Modified: trunk/doc/release/0.9.0-notes.rst
===================================================================
--- trunk/doc/release/0.9.0-notes.rst	2010-11-29 14:56:59 UTC (rev 6979)
+++ trunk/doc/release/0.9.0-notes.rst	2010-11-29 14:57:24 UTC (rev 6980)
@@ -144,7 +144,10 @@
 The ``output_type`` keyword in many ``scipy.ndimage`` interpolation functions
 has been removed.
 
+The ``econ`` keyword in ``scipy.linalg.qr`` has been removed.
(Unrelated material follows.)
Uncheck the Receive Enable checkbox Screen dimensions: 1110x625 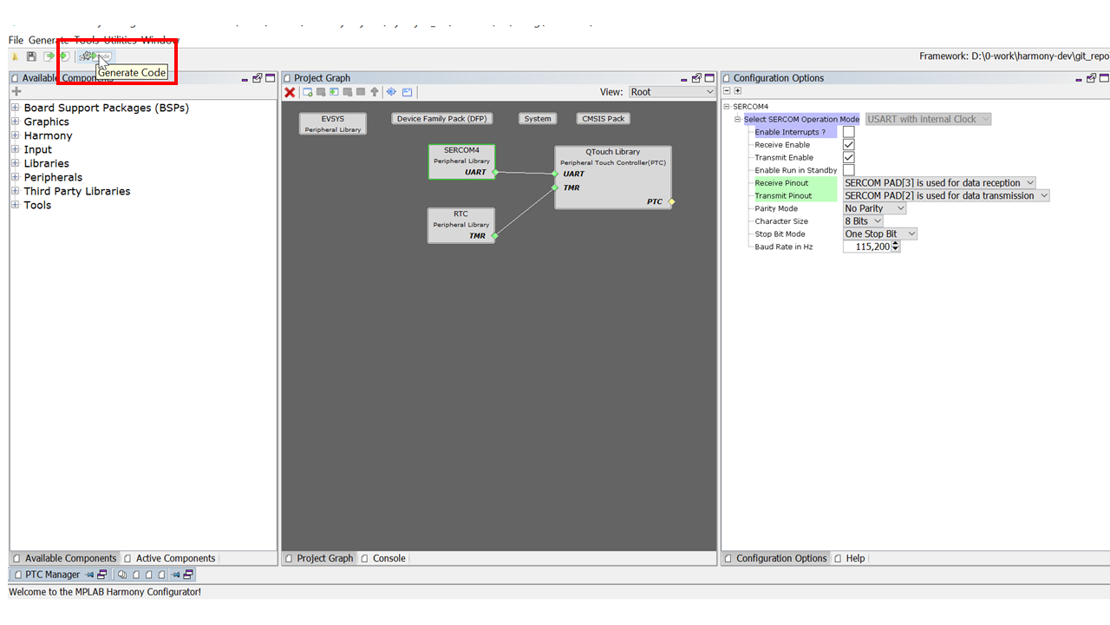click(x=848, y=145)
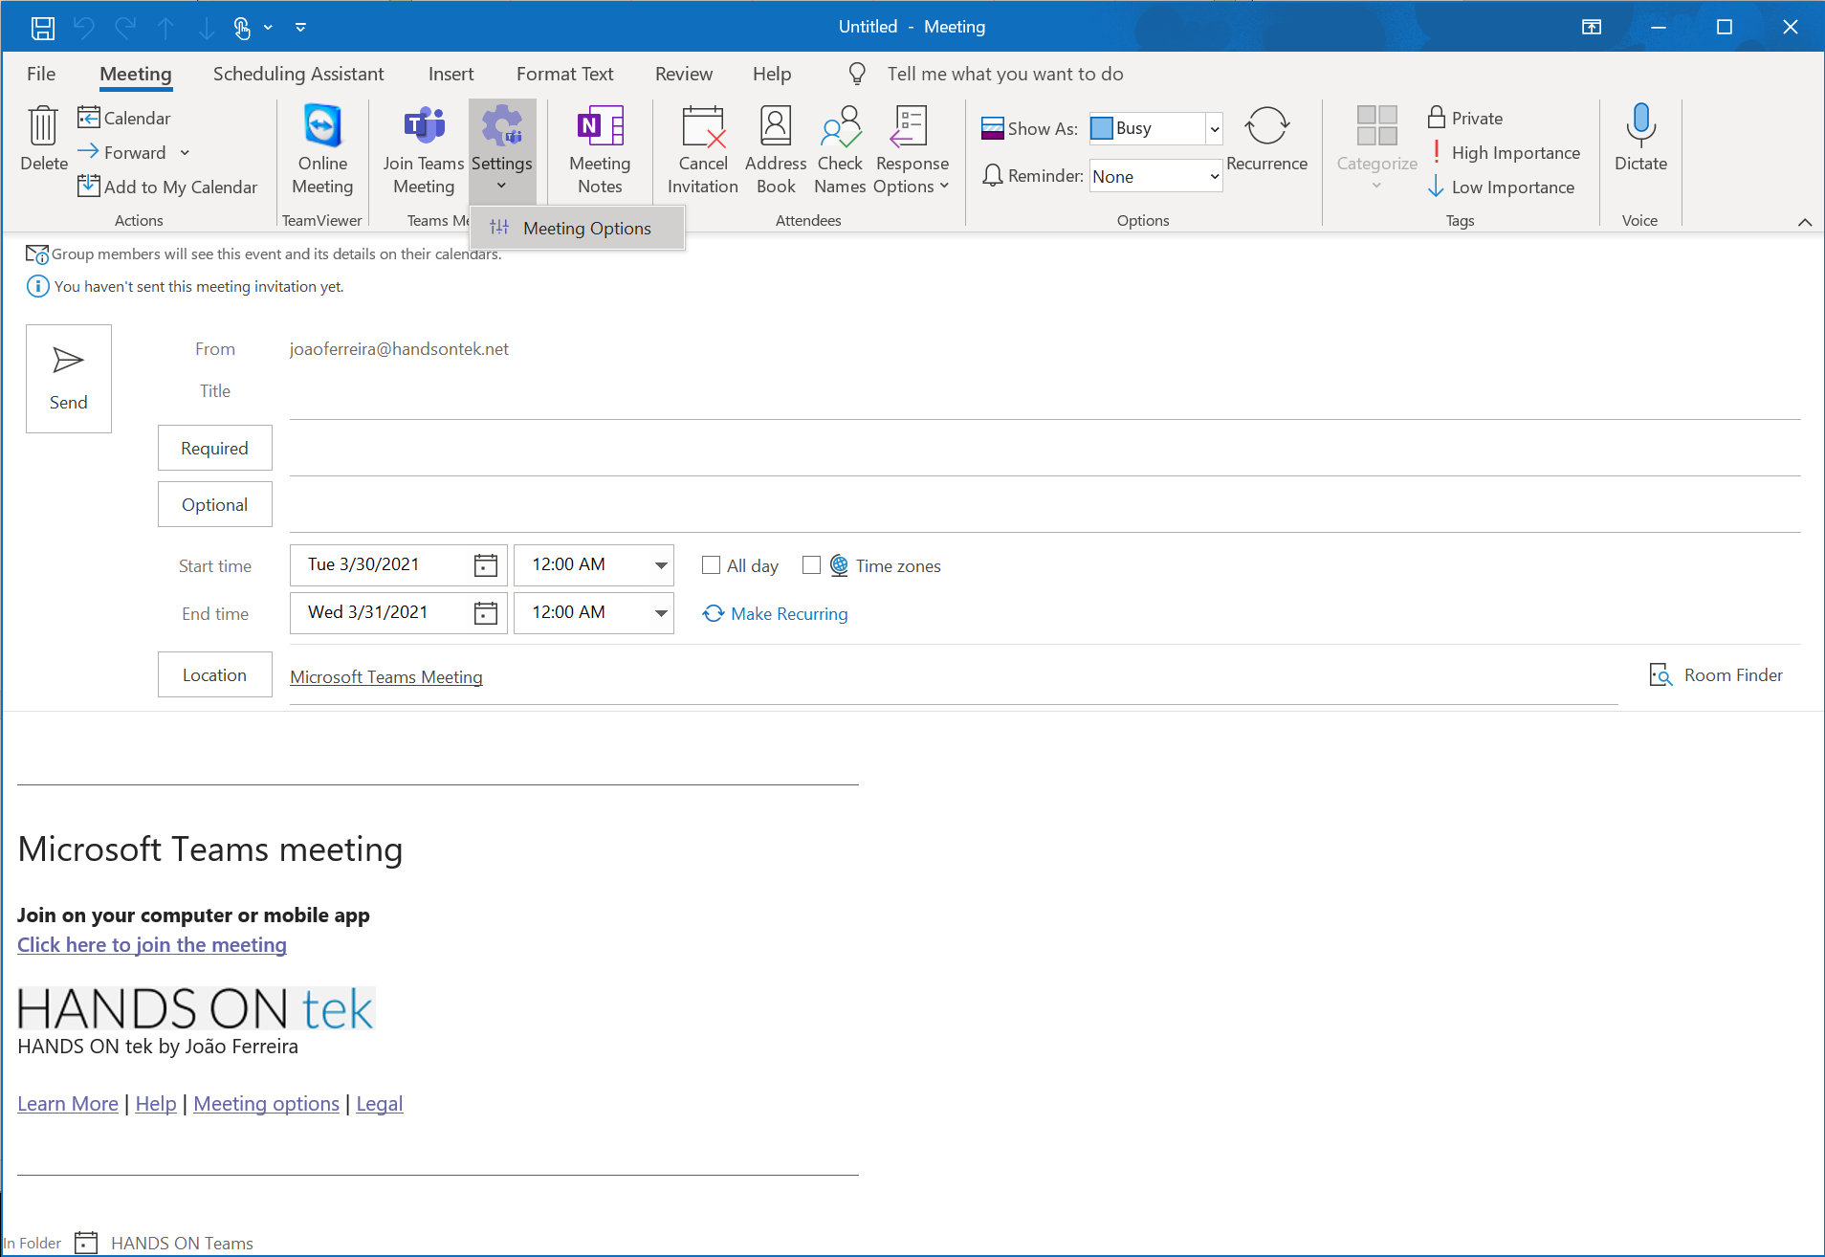Enable the All day option
The height and width of the screenshot is (1257, 1825).
click(x=710, y=565)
The same
+functionality is still available by specifying ``mode='economic'``.
 
+
 ``scipy.stats``
 ---------------
 

Modified: trunk/scipy/linalg/decomp_qr.py
===================================================================
--- trunk/scipy/linalg/decomp_qr.py	2010-11-29 14:56:59 UTC (rev 6979)
+++ trunk/scipy/linalg/decomp_qr.py	2010-11-29 14:57:24 UTC (rev 6980)
@@ -12,7 +12,7 @@
 from misc import _datanotshared
 
 
-def qr(a, overwrite_a=False, lwork=None, econ=None, mode='qr'):
+def qr(a, overwrite_a=False, lwork=None, mode='full'):
     """Compute QR decomposition of a matrix.
 
     Calculate the decomposition :lm:`A = Q R` where Q is unitary/orthogonal
@@ -22,28 +22,24 @@
     ----------
     a : array, shape (M, N)
         Matrix to be decomposed
-    overwrite_a : boolean
+    overwrite_a : bool, optional
         Whether data in a is overwritten (may improve performance)
-    lwork : integer
+    lwork : int, optional
         Work array size, lwork >= a.shape[1]. If None or -1, an optimal size
         is computed.
-    econ : boolean
-        Whether to compute the economy-size QR decomposition, making shapes
-        of Q and R (M, K) and (K, N) instead of (M,M) and (M,N). K=min(M,N).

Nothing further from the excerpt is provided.